- TASK STATEMENT: Rewrite the entries below so that every "Given:" becomes "Objective:", keeping everything else the same.

- RECORDS TO PROCESS:
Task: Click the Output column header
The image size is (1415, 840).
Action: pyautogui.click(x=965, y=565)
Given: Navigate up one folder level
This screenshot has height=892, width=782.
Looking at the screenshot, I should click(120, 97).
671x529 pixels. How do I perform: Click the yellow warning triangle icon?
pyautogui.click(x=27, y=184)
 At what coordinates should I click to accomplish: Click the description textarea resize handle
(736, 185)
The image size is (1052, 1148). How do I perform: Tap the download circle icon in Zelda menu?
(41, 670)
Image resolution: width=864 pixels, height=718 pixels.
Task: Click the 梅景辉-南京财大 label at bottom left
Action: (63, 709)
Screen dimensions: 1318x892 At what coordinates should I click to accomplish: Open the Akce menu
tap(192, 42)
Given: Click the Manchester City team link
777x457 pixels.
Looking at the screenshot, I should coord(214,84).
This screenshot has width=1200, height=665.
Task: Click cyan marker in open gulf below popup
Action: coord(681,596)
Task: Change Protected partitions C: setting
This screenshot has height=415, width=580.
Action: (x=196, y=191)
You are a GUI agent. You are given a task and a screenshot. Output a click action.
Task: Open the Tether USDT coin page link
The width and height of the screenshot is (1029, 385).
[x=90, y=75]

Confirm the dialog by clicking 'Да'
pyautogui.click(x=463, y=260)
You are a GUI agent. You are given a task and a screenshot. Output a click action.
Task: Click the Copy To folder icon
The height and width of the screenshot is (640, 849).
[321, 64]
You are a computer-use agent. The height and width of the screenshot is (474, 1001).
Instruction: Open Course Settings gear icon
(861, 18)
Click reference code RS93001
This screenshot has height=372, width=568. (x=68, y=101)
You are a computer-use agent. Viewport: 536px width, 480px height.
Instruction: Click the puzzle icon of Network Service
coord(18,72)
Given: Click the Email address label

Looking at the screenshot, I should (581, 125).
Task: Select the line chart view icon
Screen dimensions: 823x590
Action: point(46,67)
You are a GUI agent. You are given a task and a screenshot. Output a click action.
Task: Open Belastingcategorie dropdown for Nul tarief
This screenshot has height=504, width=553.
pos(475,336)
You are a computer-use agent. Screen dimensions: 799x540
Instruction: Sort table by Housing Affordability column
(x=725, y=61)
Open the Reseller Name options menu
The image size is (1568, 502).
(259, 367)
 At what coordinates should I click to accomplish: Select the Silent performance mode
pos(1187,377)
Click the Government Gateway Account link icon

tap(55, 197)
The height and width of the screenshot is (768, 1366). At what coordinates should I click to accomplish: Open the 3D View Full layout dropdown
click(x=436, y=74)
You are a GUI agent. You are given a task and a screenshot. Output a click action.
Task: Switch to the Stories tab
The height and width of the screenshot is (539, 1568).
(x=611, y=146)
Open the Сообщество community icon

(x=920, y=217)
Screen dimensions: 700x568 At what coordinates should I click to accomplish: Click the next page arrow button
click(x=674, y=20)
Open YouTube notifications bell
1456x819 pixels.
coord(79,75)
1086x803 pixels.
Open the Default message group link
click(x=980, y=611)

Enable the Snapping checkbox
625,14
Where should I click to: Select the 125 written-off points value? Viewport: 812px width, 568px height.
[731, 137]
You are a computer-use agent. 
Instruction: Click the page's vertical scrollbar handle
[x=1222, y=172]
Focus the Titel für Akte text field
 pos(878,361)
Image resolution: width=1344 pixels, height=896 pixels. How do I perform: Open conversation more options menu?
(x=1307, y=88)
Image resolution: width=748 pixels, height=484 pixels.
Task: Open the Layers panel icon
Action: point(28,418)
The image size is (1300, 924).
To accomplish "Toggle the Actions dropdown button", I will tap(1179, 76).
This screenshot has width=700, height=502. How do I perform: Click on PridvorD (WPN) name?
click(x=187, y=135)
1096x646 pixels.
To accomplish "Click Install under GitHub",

- ANSWER:
Task: Click the Output column header
The image size is (1415, 840).
Action: pyautogui.click(x=965, y=565)
Objective: Navigate up one folder level
This screenshot has height=892, width=782.
Looking at the screenshot, I should click(120, 97).
671x529 pixels. How do I perform: Click the yellow warning triangle icon?
pyautogui.click(x=27, y=184)
 At what coordinates should I click to accomplish: Click the description textarea resize handle
(736, 185)
The image size is (1052, 1148). How do I perform: Tap the download circle icon in Zelda menu?
(41, 670)
Image resolution: width=864 pixels, height=718 pixels.
Task: Click the 梅景辉-南京财大 label at bottom left
Action: (63, 709)
Screen dimensions: 1318x892 At what coordinates should I click to accomplish: Open the Akce menu
tap(192, 42)
Objective: Click the Manchester City team link
777x457 pixels.
Looking at the screenshot, I should coord(214,84).
This screenshot has width=1200, height=665.
Task: Click cyan marker in open gulf below popup
Action: coord(681,596)
Task: Change Protected partitions C: setting
This screenshot has height=415, width=580.
Action: (x=196, y=191)
You are a GUI agent. You are given a task and a screenshot. Output a click action.
Task: Open the Tether USDT coin page link
The width and height of the screenshot is (1029, 385).
[x=90, y=75]

Confirm the dialog by clicking 'Да'
pyautogui.click(x=463, y=260)
You are a GUI agent. You are given a task and a screenshot. Output a click action.
Task: Click the Copy To folder icon
The height and width of the screenshot is (640, 849).
[321, 64]
You are a computer-use agent. The height and width of the screenshot is (474, 1001).
Instruction: Open Course Settings gear icon
(861, 18)
Click reference code RS93001
This screenshot has height=372, width=568. (x=68, y=101)
You are a computer-use agent. Viewport: 536px width, 480px height.
Instruction: Click the puzzle icon of Network Service
coord(18,72)
Objective: Click the Email address label

Looking at the screenshot, I should (581, 125).
Task: Select the line chart view icon
Screen dimensions: 823x590
Action: point(46,67)
You are a GUI agent. You are given a task and a screenshot. Output a click action.
Task: Open Belastingcategorie dropdown for Nul tarief
This screenshot has height=504, width=553.
pos(475,336)
You are a computer-use agent. Screen dimensions: 799x540
Instruction: Sort table by Housing Affordability column
(x=725, y=61)
Open the Reseller Name options menu
The image size is (1568, 502).
(259, 367)
 At what coordinates should I click to accomplish: Select the Silent performance mode
pos(1187,377)
Click the Government Gateway Account link icon

tap(55, 197)
The height and width of the screenshot is (768, 1366). At what coordinates should I click to accomplish: Open the 3D View Full layout dropdown
click(x=436, y=74)
You are a GUI agent. You are given a task and a screenshot. Output a click action.
Task: Switch to the Stories tab
The height and width of the screenshot is (539, 1568).
(x=611, y=146)
Open the Сообщество community icon

(x=920, y=217)
Screen dimensions: 700x568 At what coordinates should I click to accomplish: Click the next page arrow button
click(x=674, y=20)
Open YouTube notifications bell
1456x819 pixels.
coord(79,75)
1086x803 pixels.
Open the Default message group link
click(x=980, y=611)

Enable the Snapping checkbox
625,14
Where should I click to: Select the 125 written-off points value? Viewport: 812px width, 568px height.
[731, 137]
You are a computer-use agent. 
Instruction: Click the page's vertical scrollbar handle
[x=1222, y=172]
Focus the Titel für Akte text field
 pos(878,361)
Image resolution: width=1344 pixels, height=896 pixels. How do I perform: Open conversation more options menu?
(x=1307, y=88)
Image resolution: width=748 pixels, height=484 pixels.
Task: Open the Layers panel icon
Action: point(28,418)
The image size is (1300, 924).
To accomplish "Toggle the Actions dropdown button", I will tap(1179, 76).
This screenshot has width=700, height=502. How do I perform: Click on PridvorD (WPN) name?
click(x=187, y=135)
1096x646 pixels.
To accomplish "Click Install under GitHub",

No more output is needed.